Porque, al final, el amor —en su forma más sencilla y concreta— es profundamente sanador.

Vivimos tiempos de conquistas técnicas admirables: vamos a la Luna, enviamos sondas a Marte, desarrollamos inteligencia artificial, computación cuántica, cirugía robótica… Todo eso es fascinante. Pero si perdemos la calidad humana, si olvidamos el poder de una mirada, una sonrisa, una palabra de ternura, entonces corremos el riesgo de dejar de ser personas.

La persona humana es única. Y lleva inscrita en su ser una dignidad inviolable. Por eso, en los momentos más frágiles de la vida, no hay nada más necesario que otro ser humano a su lado.

domingo, 23 de febrero de 2025

Cuando el alba disipa la noche

Muchos de mis lectores sabéis que me gusta madrugar y sumergirme en la frescura del amanecer. Caminar hacia el mar a primera hora me permite respirar oxígeno puro, una infusión de energía extraordinaria. Salir del reposo nocturno que regenera y restaura nuestros órganos es esencial para iniciar con fuerza la batalla del nuevo día y emprenderlo con determinación y esperanza.

A partir del 22 de diciembre, tras el solsticio de invierno, comienza un lento avance hacia la claridad. Minuto a minuto, los días crecen y la luz va conquistando la noche. Con el cambio de horario, la oscuridad recuperará una hora, pero el proceso sigue su curso hasta la plenitud del verano, cuando el sol alcanza su cenit y derrama su luz más intensa sobre la ciudad.

Mientras camino, reflexiono sobre la armoniosa oscilación del eje terrestre, cuyo movimiento inclinado nos regala el vaivén de las estaciones. La alternancia del frío y el calor, el estallido de la primavera y el verano, que visten de verde frondoso los árboles, y el invierno silencioso que los despoja de sus hojas, reteniendo en su interior la savia latente que los regenerará.

La naturaleza sigue su ritmo, y también el ser humano tiene sus propios ciclos: biológicos, emocionales y espirituales. Estamos sujetos a cambios internos que influyen en nuestro estado anímico y en nuestras decisiones. Nuestro entorno, el clima, la luz y las circunstancias que nos rodean modelan nuestra percepción de la vida. Somos cuerpo y nuestra materia, a nivel molecular y atómico, está compuesta de los mismos elementos que la tierra que pisamos y el aire que respiramos.

Pero no solo interactuamos con la naturaleza, también con los demás.
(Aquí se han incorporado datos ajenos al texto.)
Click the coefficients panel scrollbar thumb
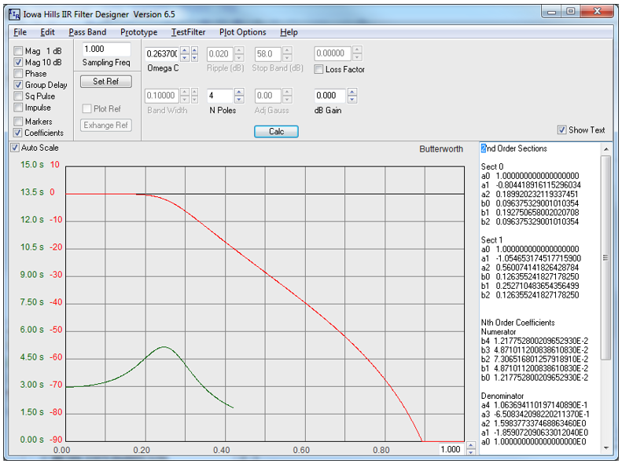(605, 258)
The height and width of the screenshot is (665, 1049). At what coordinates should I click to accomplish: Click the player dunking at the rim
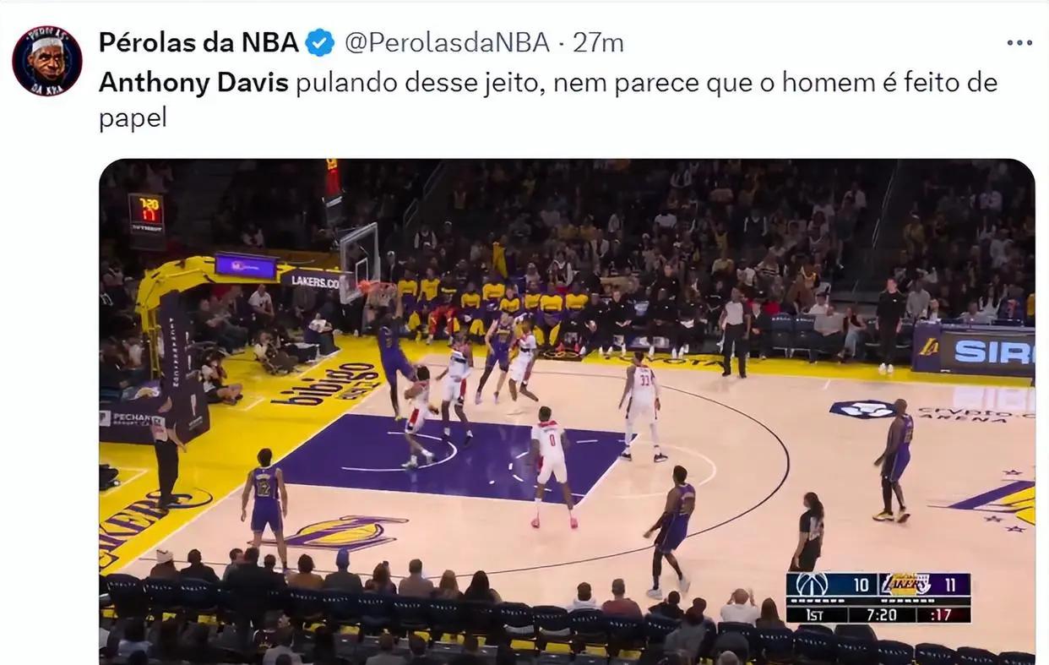click(x=395, y=355)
Nuestra dimensión social nos marca, y nuestras relaciones atraviesan sus propios ciclos de cercanía y distancia, de alegría y prueba.

El amanecer, con su luz creciente, el cielo que se torna de un azul cada vez más intenso y el mar plateado reflejando la calma celeste, me evocan una profunda serenidad. Sin embargo, cuántas veces sentimos que en nuestra alma hay oscuridad, y que esa penumbra tarda en disiparse. Nos angustia no ver con claridad el horizonte de nuestra vida. A veces atravesamos largos inviernos de incertidumbre, noches en las que el amanecer parece no llegar nunca. En esos momentos, el miedo al futuro nos paraliza, la confianza se debilita y la espera se vuelve insoportable.

Pero cuando confiamos verdaderamente, cuando nos abrimos a los demás y aceptamos con humildad nuestra vulnerabilidad, un rayo de luz comienza a filtrarse en nuestra alma. Poco a poco, la claridad desplaza a la tiniebla, el desaliento se disipa y se anuncia una nueva primavera. Se oye el canto de los mirlos, el revuelo de los pájaros entre las ramas, y la luz va cobrando fuerza hasta inundarlo todo.

Del largo y frío invierno pasamos al preludio de una primavera esplendorosa. Cuando aceptamos nuestras noches oscuras con humildad y abandono, aprendiendo de nuestra propia fragilidad, la luz acaba estallando en nosotros. Mientras los árboles se visten de hojas que danzan bajo el sol, también nuestra vida vuelve a ser fecunda y alegre.

Toda noche termina en amanecer. Toda incertidumbre, en certeza. La tristeza se convertirá en gozo, el desánimo en esperanza, y el dolor en júbilo. Es nuestra naturaleza: luchar, buscar sentido, descubrir en medio de la prueba que poseemos un alma con un potencial inmenso, capaz de transformarnos y de emprender grandes hazañas.